Southerners celebrated their upcoming independence with dancing, but anti-government protesters in the north clashed with police, reflecting a wave of popular anger that has swept across the Arab world in recent weeks.

Student-led demonstrations against Omar al Bashir’s regime in Sudan’s northern capital, Khartoum, are the latest protests against authoritarian governments that began with Tunisia and have since spread to Egypt and Yemen.

Southern Sudan voted 99.57 percent for separation in the Jan. 9-15 referendum on independence, officials announced Sunday in Juba, the southern capital.
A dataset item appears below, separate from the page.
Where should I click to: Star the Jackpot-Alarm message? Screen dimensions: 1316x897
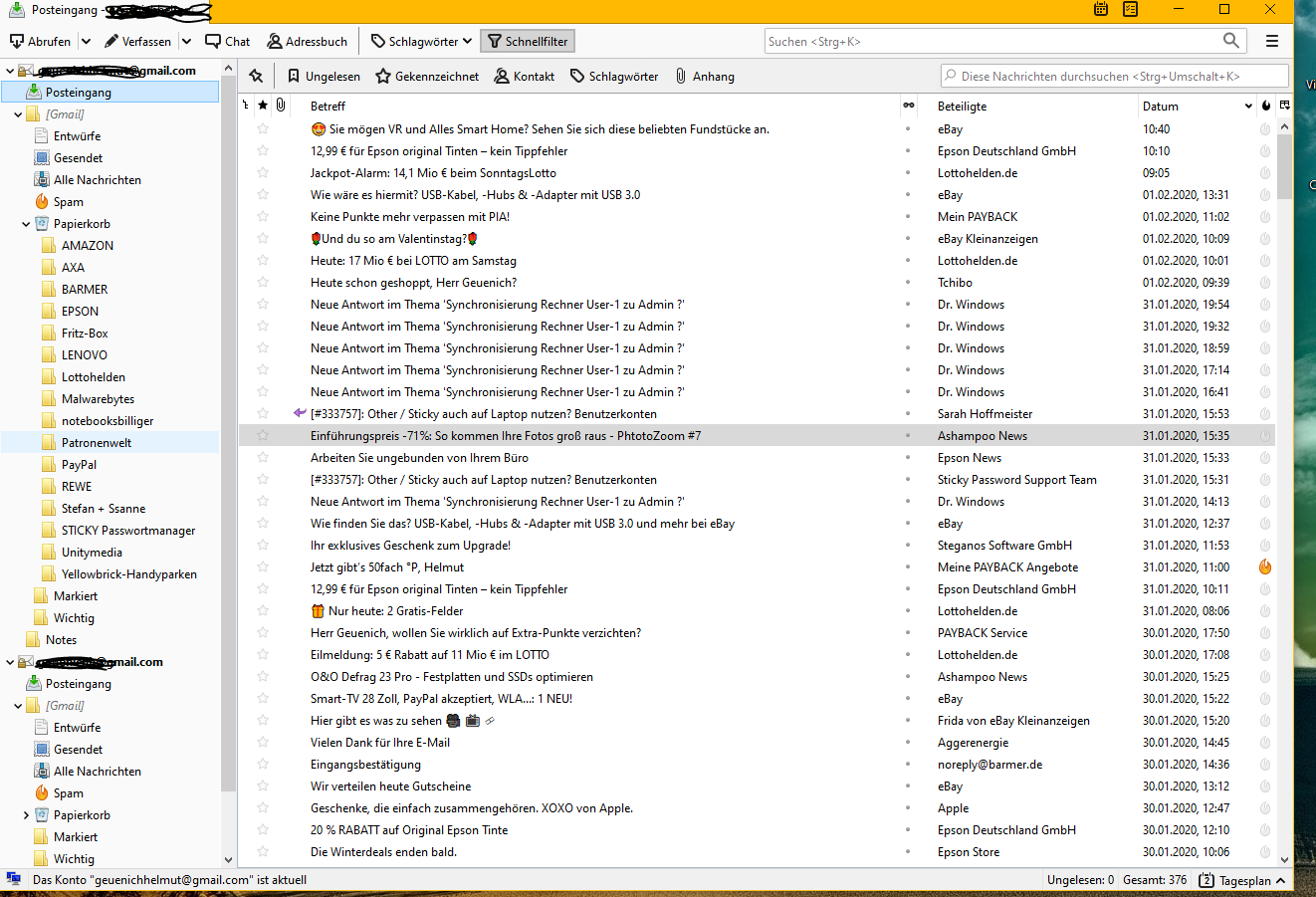[x=263, y=173]
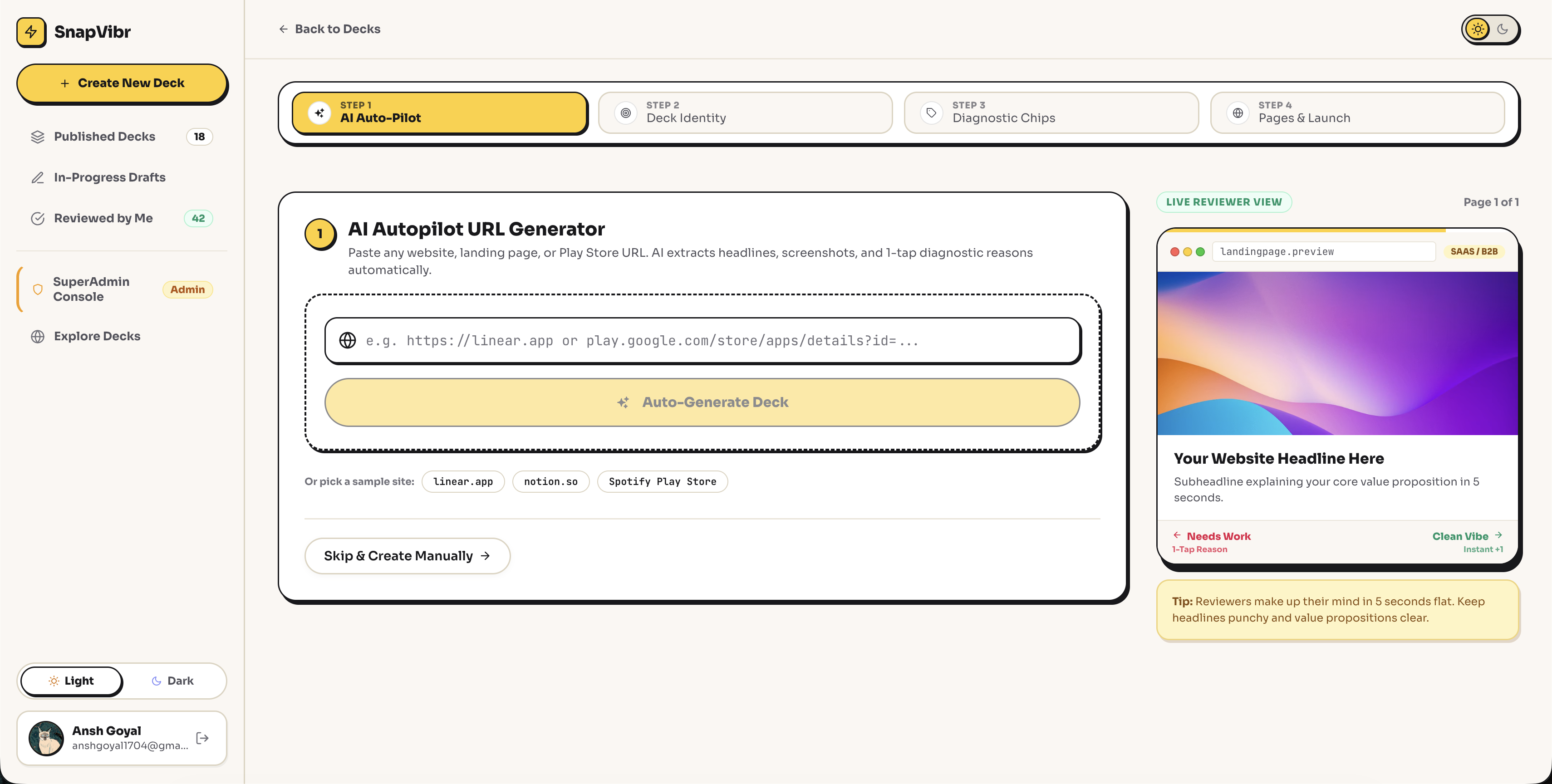
Task: Click the moon icon in top-right theme switch
Action: 1503,29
Added to a smaller pool of southern Sudanese voters living in the northern region and across the globe, the final tally for separation is 98.83 percent, according to the referendum commission’s website.

“These results lead to a change of situation, that’s the emergence of two states instead of one state,” Mohamed Ibrahim Khalil, head of the Southern Sudan Referendum Commission, announced in Juba.

Upon hearing the final results, the southern Sudanese attendees jumped up from their chairs, cheering and waving their arms in the air, until a moderator urged them to let the proceedings continue.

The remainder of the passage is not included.